## Extracted information

Start of Block

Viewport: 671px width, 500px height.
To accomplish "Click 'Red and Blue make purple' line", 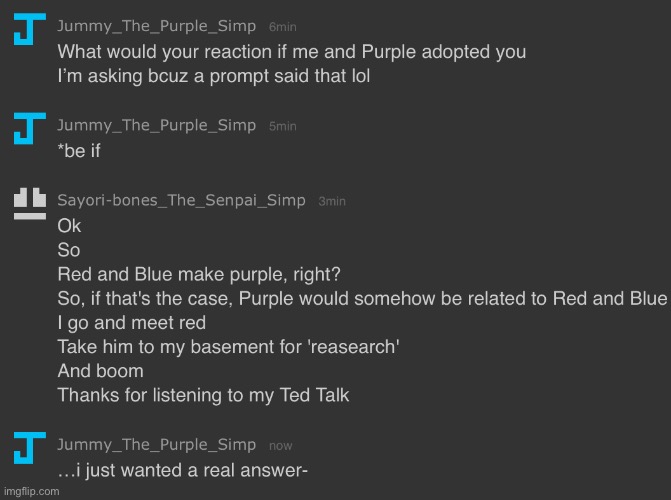I will pyautogui.click(x=199, y=275).
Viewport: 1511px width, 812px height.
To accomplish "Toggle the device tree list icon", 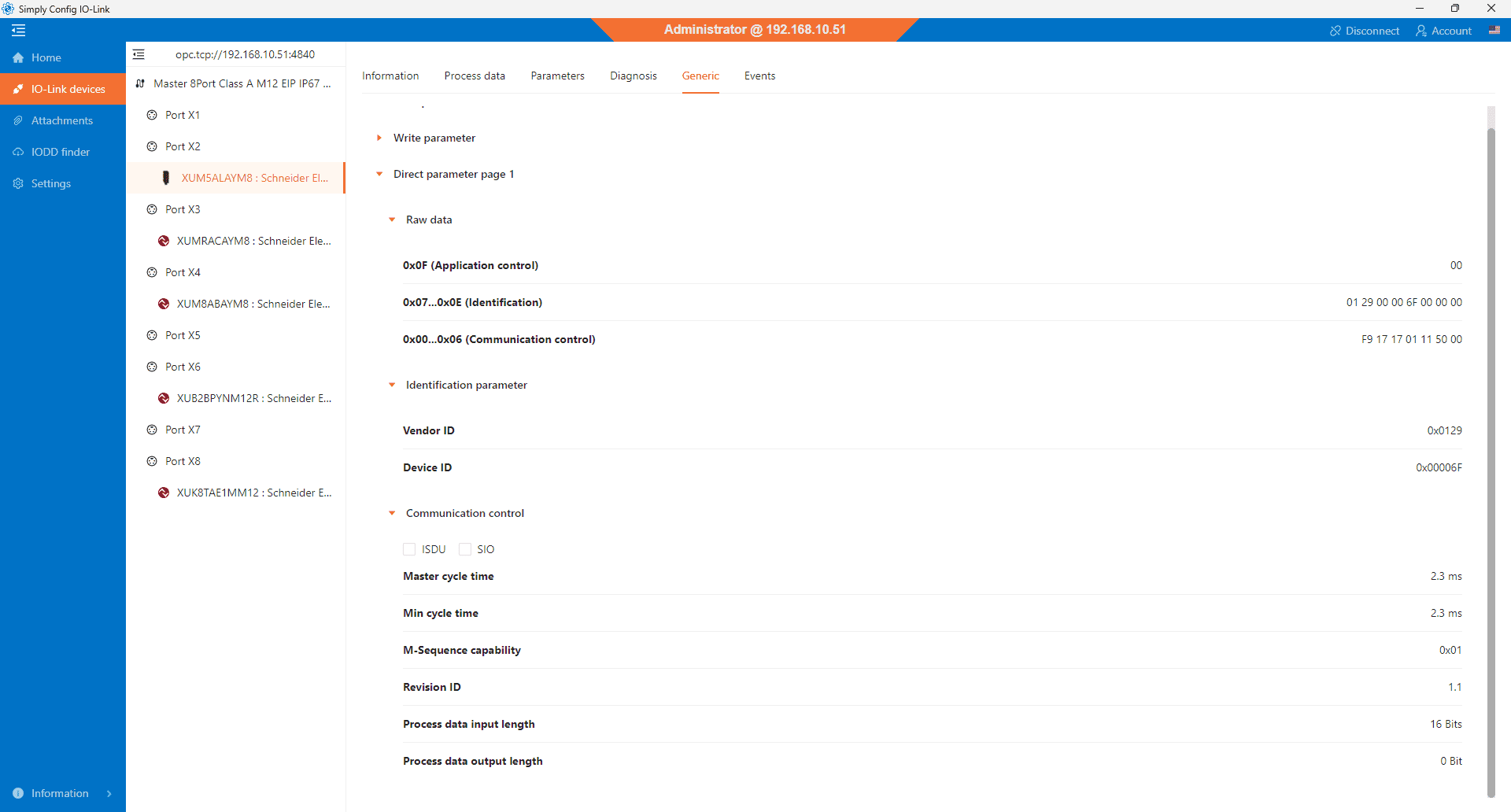I will point(139,54).
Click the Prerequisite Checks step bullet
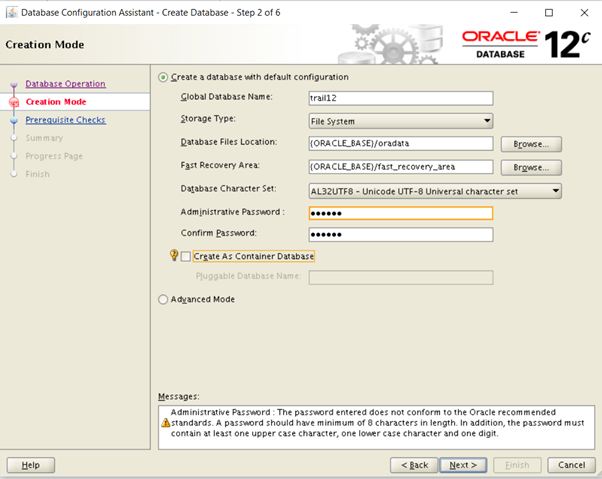This screenshot has width=602, height=479. tap(14, 120)
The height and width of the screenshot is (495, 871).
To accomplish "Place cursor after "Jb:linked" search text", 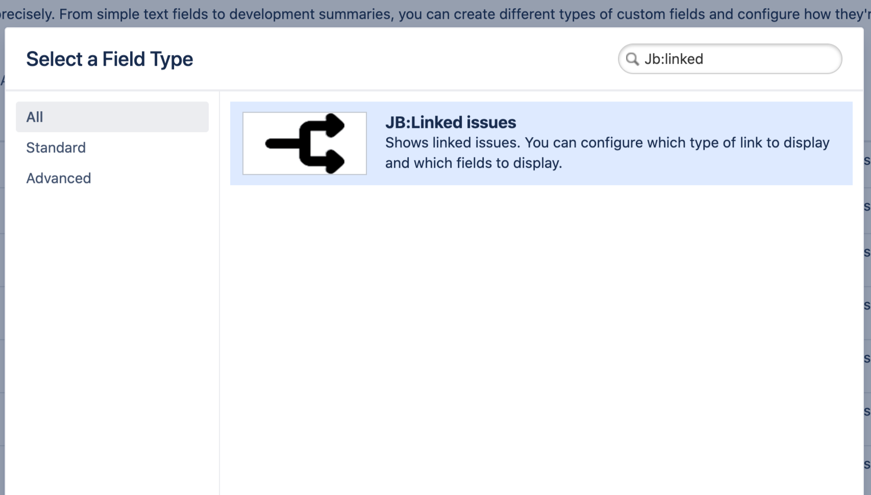I will point(705,59).
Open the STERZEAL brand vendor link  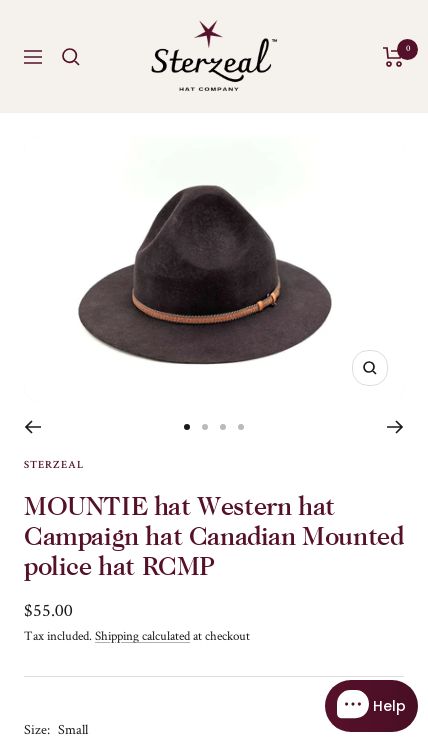[53, 464]
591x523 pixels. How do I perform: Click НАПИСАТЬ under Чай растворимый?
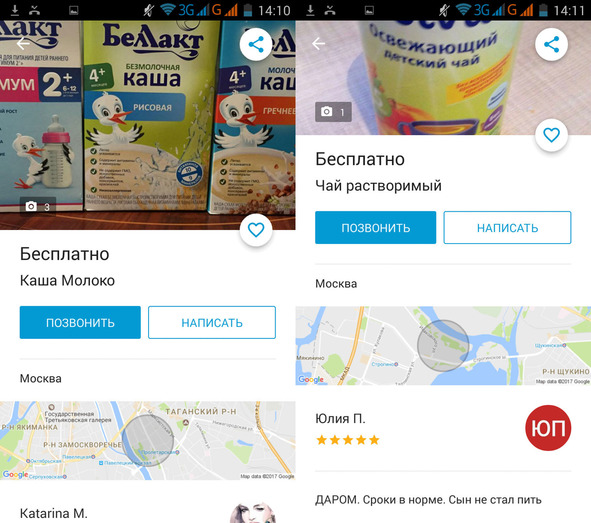(507, 228)
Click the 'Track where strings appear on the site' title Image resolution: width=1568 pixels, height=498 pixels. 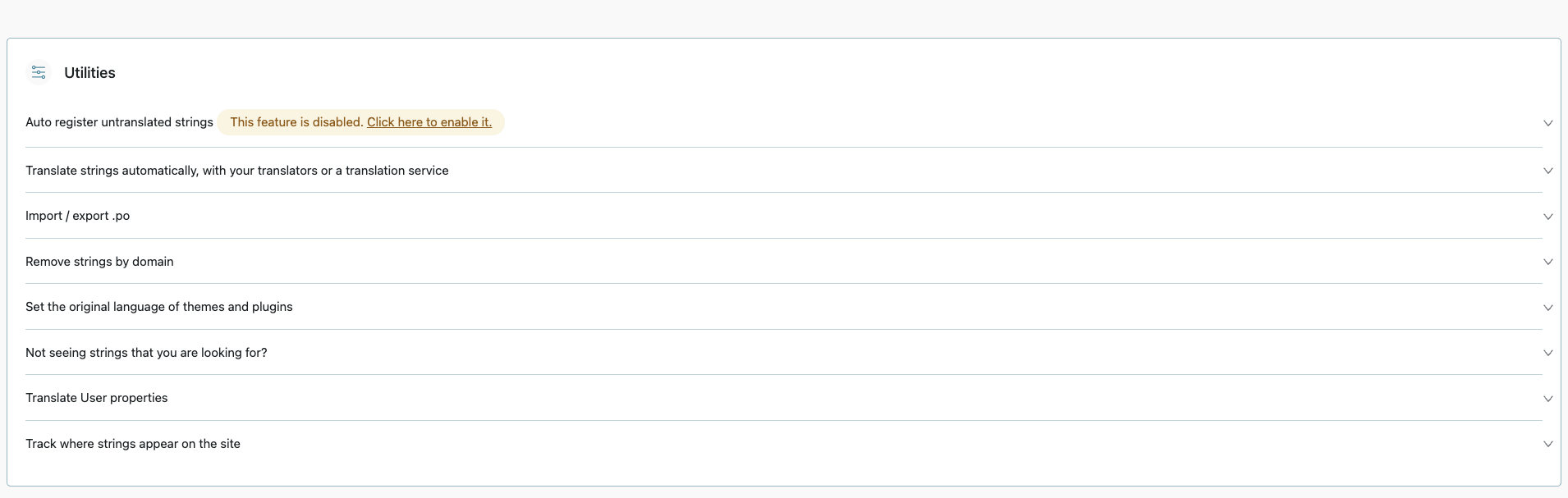click(132, 444)
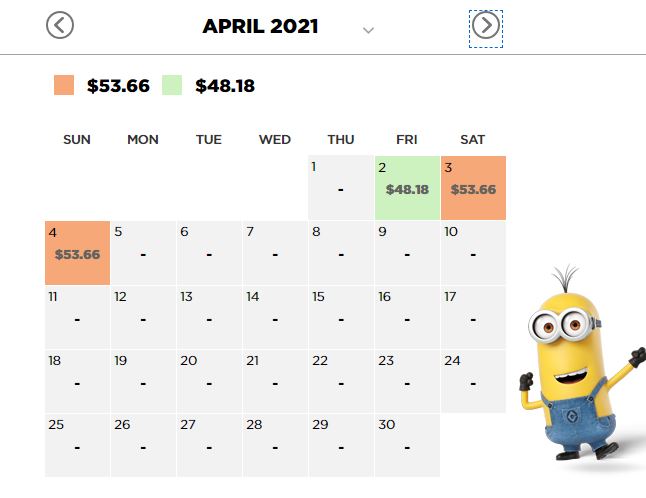Select April 3 priced at $53.66
Screen dimensions: 646x498
coord(473,188)
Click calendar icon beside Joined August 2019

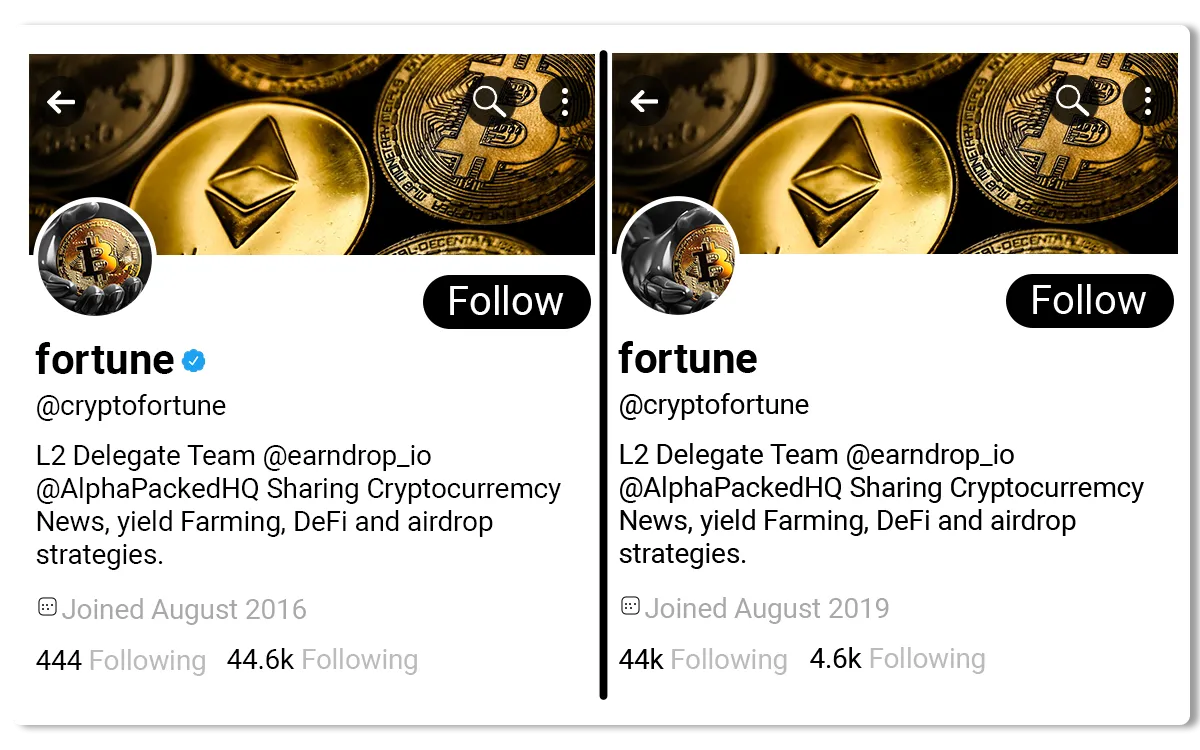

End of Block

## Action item
Identify each line in the entries with the word "Viewport" and copy it.

## Answer section
Viewport: 671px width, 500px height.
Viewport: 1511px width, 812px height.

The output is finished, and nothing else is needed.